▸ Activity
Without any of their pictures, return all of the records exactly.

Excerpted data START

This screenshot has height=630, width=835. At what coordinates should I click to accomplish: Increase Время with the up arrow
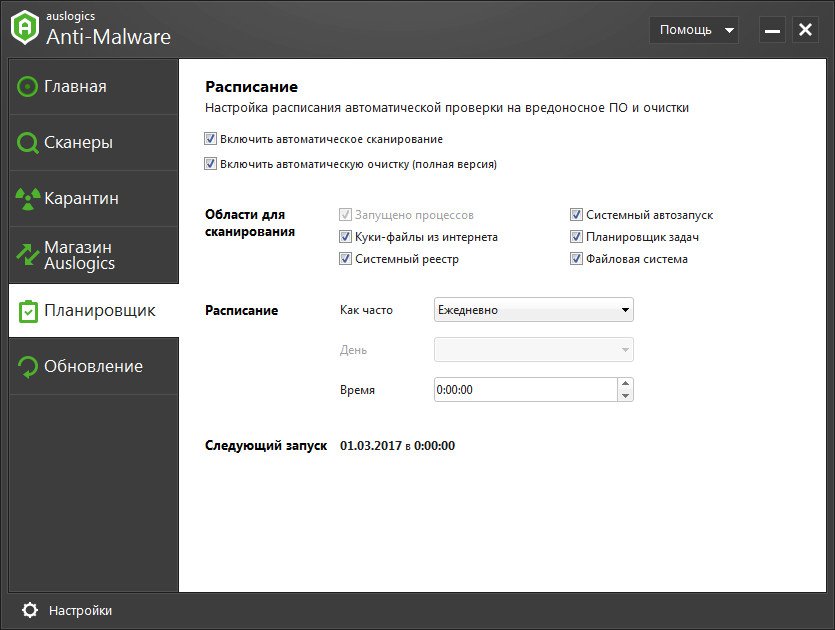[626, 383]
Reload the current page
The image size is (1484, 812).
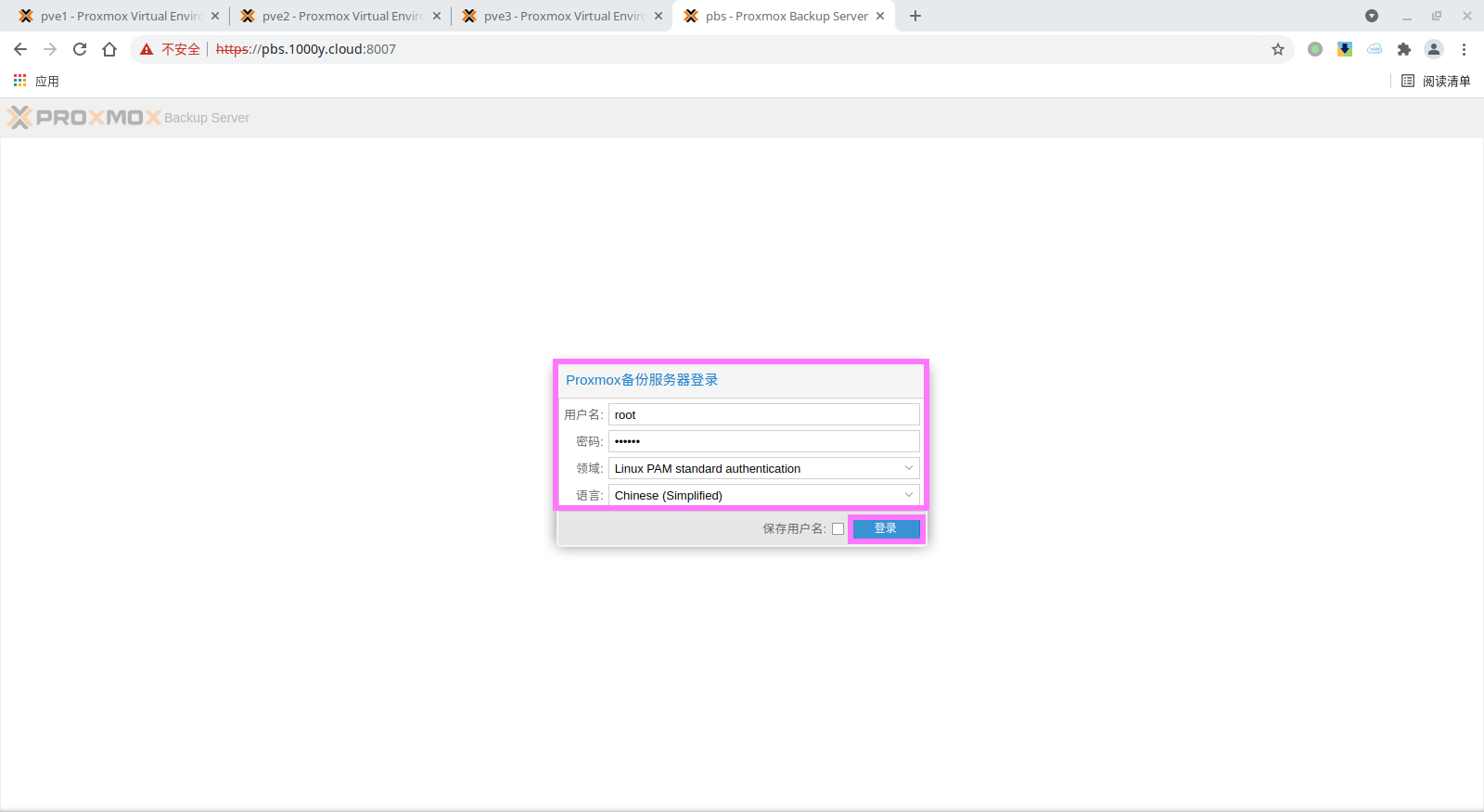(x=80, y=49)
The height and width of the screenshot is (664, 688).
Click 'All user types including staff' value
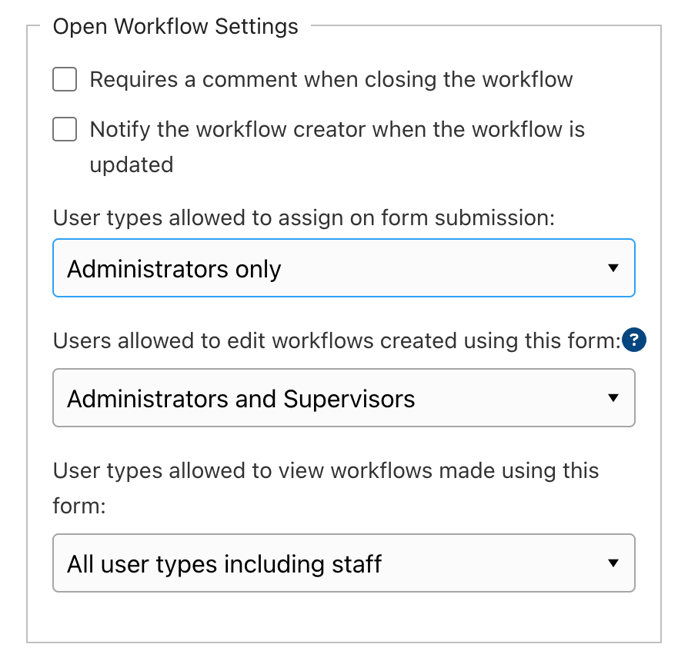click(x=224, y=564)
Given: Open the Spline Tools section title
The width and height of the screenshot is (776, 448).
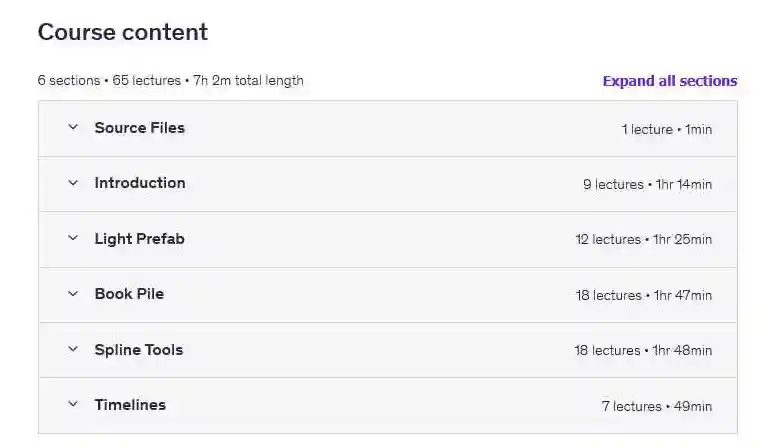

Excerpted data END

▸ Response to this task
This screenshot has height=630, width=835. At what coordinates should I click to accomplish: Increase Время with the up arrow
[626, 383]
Reload the current page
The image size is (1484, 812).
(x=80, y=49)
The height and width of the screenshot is (664, 688).
Click 'All user types including staff' value
click(x=224, y=564)
Given: Open the Spline Tools section title
The width and height of the screenshot is (776, 448).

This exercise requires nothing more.